ByGregory ScruggsApril 28, 2017
Large Photo Caption: Leaders of the U.N.'s Habitat III conference after the closing plenary last October in Quito, Ecuador. (Habitat III Secretariat) In October, tens of thousands gathered in Quito, Ecuador, for the United Nations Habitat III summit, a once-every-two-decades gathering on the future of cities. At a time of rapid global urbanization straining existing cities and requiring planning of new ones, the conference sought worldwide solutions from national and local governments alike.
Six months have passed since the four-day meeting in Quito, where 167 countries formally approved the New Urban Agenda. That’s a 20-year urbanization strategy that outlines the need for legislative and financial tools to plan and manage cities that can meet the needs of all their residents. (The U. N. General Assembly adopted it in December.) A half-year later, many experts are tepid about the agreement’s current trajectory.
“If people were expecting one giant, coordinated, across-the-world, impactful, results-oriented series of actions, that hasn’t happened,” Aniruddha Dasgupta, global director of the World Resources Institute’s Ross Center for Sustainable Cities, said this month in Washington at a roundtable on the New Urban Agenda. “There are quite a few initiatives that have promise, but I don’t think we have crossed the threshold of momentum.”
Still, Joan Clos, the agreement’s chief architect, remains bullish about its prospects. “We receive every day news about different activities in relation to the implementation of the New Urban Agenda,” Clos, the U. N. official who presided over Habitat III, told Citiscope last week from his Nairobi office. (See the full interview here.)
“In general, we are perceiving that the framework and the set of ideas that were expressed in the New Urban Agenda in Quito are now trickling down and appearing in the work of many U. N. programmes,” Clos said.
April 2017 is very early in the lifetime of an agreement designed to guide urban development through 2036. As the Inter-American Development Bank’s Michael G. Donovan cautioned, “We expect to see new administrations anchoring their arguments in the New Urban Agenda, but it would be premature at this point to make that analysis.”
[See: How quickly will governments respond to the New Urban Agenda?]
Nevertheless, the half-year mark comes amid important milestones that will shape the political impact and long-term success of the New Urban Agenda. This month, U. N. Secretary-General António Guterres announced the makeup of a panel of mayors, diplomats, activists and urbanists who will evaluate UN-Habitat, the international body’s lead agency on urbanization, which Clos also heads. The panel was authorized as part of the negotiations on the New Urban Agenda, which nearly reached diplomatic deadlock last year over the issue of UN-Habitat’s future.
In June, that panel is slated to present a report that will inform a subsequent meeting of housing and urban development ministers in early September at U. N. Headquarters in New York. There, U. N. member states are expected to debate the ultimate future of the agency and make recommendations that are likely to be agreed upon by the end of the year.
+---+
Exercise set:
**a.** According to the article on the New Urban Agenda, how many countries formally approved the agreement in Quito?
**b.** Say whether each statement agrees with the article on the New Urban Agenda, answering yes or no and quoting the deciding words: (i) The U.N. General Assembly adopted the New Urban Agenda in December. (ii) Joan Clos spoke to Citiscope from an office in Washington. (iii) The panel evaluating UN-Habitat is slated to present a report in June.
**c.** Please rewrite the paragraph of the article on the New Urban Agenda that begins "Nevertheless, the half-year mark" as a short bulleted list, keeping its main facts.

Available data:
+---+
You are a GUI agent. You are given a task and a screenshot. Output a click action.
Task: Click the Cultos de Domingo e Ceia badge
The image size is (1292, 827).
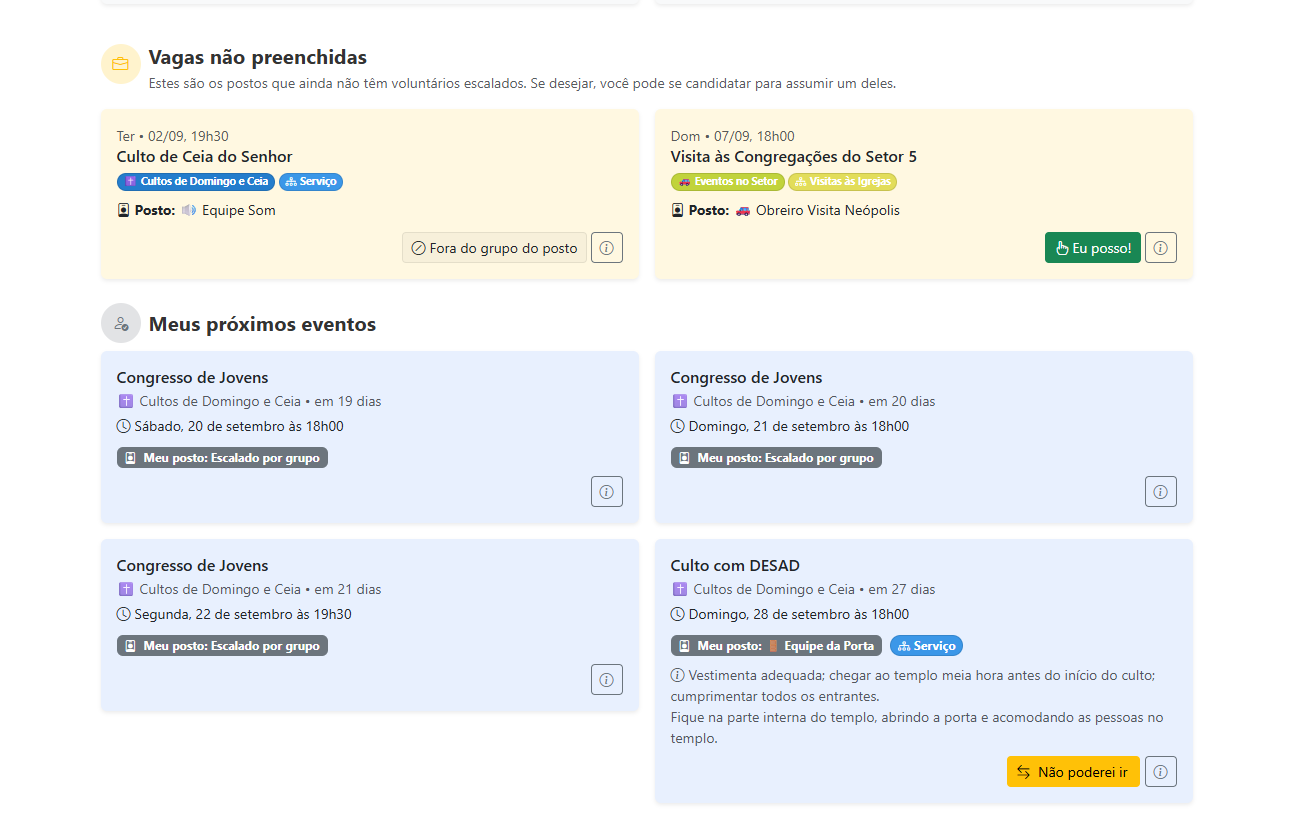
+---+
List of solutions:
**a.** 167 countries.

**b.**
(i) Yes: "The U. N. General Assembly adopted it in December."
(ii) No: "told Citiscope last week from his Nairobi office."
(iii) Yes: "In June, that panel is slated to present a report"

**c.**
- The half-year mark comes amid milestones that will shape the New Urban Agenda's political impact and long-term success.
- This month, U.N. Secretary-General António Guterres announced the makeup of a panel of mayors, diplomats, activists and urbanists.
- The panel will evaluate UN-Habitat, the U.N.'s lead agency on urbanization, which Clos also heads.
- The panel was authorized during the negotiations on the New Urban Agenda, which nearly reached diplomatic deadlock last year over UN-Habitat's future.